PROBLEM TO SOLVE
Type out, word for word, the stretch of the Michael I. Yarymovych text from "The family immigrated" through "a Guggenheim Fellow.".

SOURCE TEXT
++++++++++
I was growing up in post-war Berlin, Germany. During the Soviet blockade of the city, we were supplied food and fuel by the so-called Berlin Airlift. The DC-3s that were coming in four-minute intervals to Tempelhof airport were quite a sight for a 14-year-old boy, and especially the chocolates and candy that the U.S. Air Force pilots were dropping on approach and takeoff. Right then I decided to be an aeronautical engineer to design and build these flying machines. Also, an old high school teacher gave me a book on astronomy, so I got excited about exploration of the stars.
— Michael_I._Yarymovych

The family immigrated to the United States in 1952.

==Career==
Dr. Yarymovych completed his B. Eng Sc. in Aeronautical Engineering magna cum laude at New York University 1955, earned his M.S. degree in engineering mechanics from Columbia University and his D. Eng. Sc. in engineering mechanics also from Columbia, as a Guggenheim Fellow.

He started his engineering career in 1959 at Avco R&D Division leading projects in electric propelled space systems. In 1962 he joined NASA Headquarters as Assistant Director of Systems Engineering on the Apollo project and later moved to the Air Force as Technical Director of the Air Force Manned Orbital Laboratory, and Deputy for Requirements to the Assistant Secretary for Research and Development. In 1970 he was posted in Paris as Director of the NATO Advisory Group for Aerospace Research and Development (AGARD), which was later changed to be the NATO Research and Technology Organization (RTO), currently known as NATO Science and Technology Organization (STO). In the 1990s he was elected Chairman of AGARD and later of RTO. From 1973 to 1975 he served as the Chief Scientist of the U.S. Air Force, which was followed by a Presidential appointment to be the Assistant Administrator of the US Energy Research and Development Administration responsible for field operations of the national and government owned energy (former AEC) laboratories.
++++++++++
EXCERPTED RECORDS
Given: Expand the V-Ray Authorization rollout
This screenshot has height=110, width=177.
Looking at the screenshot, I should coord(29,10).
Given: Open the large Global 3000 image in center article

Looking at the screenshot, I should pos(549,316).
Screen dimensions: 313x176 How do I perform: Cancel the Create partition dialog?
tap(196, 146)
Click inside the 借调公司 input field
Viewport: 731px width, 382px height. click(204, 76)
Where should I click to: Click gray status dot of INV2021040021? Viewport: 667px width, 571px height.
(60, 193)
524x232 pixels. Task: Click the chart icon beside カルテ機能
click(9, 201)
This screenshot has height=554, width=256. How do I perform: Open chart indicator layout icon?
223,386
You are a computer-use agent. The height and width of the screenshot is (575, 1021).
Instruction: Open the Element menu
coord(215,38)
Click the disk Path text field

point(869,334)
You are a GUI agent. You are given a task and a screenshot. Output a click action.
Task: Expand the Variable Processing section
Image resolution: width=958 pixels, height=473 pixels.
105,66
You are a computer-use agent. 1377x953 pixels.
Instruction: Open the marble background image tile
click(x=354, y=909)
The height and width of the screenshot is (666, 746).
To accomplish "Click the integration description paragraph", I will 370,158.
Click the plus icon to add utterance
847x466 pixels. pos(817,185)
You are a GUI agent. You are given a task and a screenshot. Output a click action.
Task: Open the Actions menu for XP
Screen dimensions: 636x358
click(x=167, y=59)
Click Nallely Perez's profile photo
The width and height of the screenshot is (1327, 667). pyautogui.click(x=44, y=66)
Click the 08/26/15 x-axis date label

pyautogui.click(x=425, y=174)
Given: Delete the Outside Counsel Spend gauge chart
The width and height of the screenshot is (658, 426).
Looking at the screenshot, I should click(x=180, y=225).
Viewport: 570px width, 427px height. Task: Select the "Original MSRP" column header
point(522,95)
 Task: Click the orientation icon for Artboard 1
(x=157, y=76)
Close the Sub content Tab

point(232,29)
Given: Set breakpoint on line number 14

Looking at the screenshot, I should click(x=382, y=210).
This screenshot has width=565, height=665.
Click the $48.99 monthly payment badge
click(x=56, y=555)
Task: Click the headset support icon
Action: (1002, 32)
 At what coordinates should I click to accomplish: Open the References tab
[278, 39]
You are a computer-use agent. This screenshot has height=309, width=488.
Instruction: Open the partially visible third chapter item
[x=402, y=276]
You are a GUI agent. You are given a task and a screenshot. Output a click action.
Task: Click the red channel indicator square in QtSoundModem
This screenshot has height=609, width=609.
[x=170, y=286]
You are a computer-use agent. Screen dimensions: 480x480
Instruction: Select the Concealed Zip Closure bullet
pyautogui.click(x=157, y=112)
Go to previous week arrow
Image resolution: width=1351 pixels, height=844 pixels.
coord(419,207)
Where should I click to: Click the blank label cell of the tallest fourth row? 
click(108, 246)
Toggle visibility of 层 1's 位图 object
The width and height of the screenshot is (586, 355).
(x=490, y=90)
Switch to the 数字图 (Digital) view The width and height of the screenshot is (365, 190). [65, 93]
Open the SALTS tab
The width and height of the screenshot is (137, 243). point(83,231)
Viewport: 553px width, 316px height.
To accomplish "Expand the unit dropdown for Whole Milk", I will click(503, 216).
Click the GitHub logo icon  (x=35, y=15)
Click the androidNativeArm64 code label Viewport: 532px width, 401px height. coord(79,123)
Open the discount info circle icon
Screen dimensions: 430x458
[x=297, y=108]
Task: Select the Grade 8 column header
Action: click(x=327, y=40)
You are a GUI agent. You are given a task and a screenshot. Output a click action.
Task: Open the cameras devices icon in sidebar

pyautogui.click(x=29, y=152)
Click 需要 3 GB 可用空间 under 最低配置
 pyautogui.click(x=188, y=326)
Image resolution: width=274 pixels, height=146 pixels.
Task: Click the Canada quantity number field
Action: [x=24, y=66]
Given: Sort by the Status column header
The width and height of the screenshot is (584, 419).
++++++++++
WORKED SOLUTION
The family immigrated to the United States in 1952.

==Career==
Dr. Yarymovych completed his B. Eng Sc. in Aeronautical Engineering magna cum laude at New York University 1955, earned his M.S. degree in engineering mechanics from Columbia University and his D. Eng. Sc. in engineering mechanics also from Columbia, as a Guggenheim Fellow.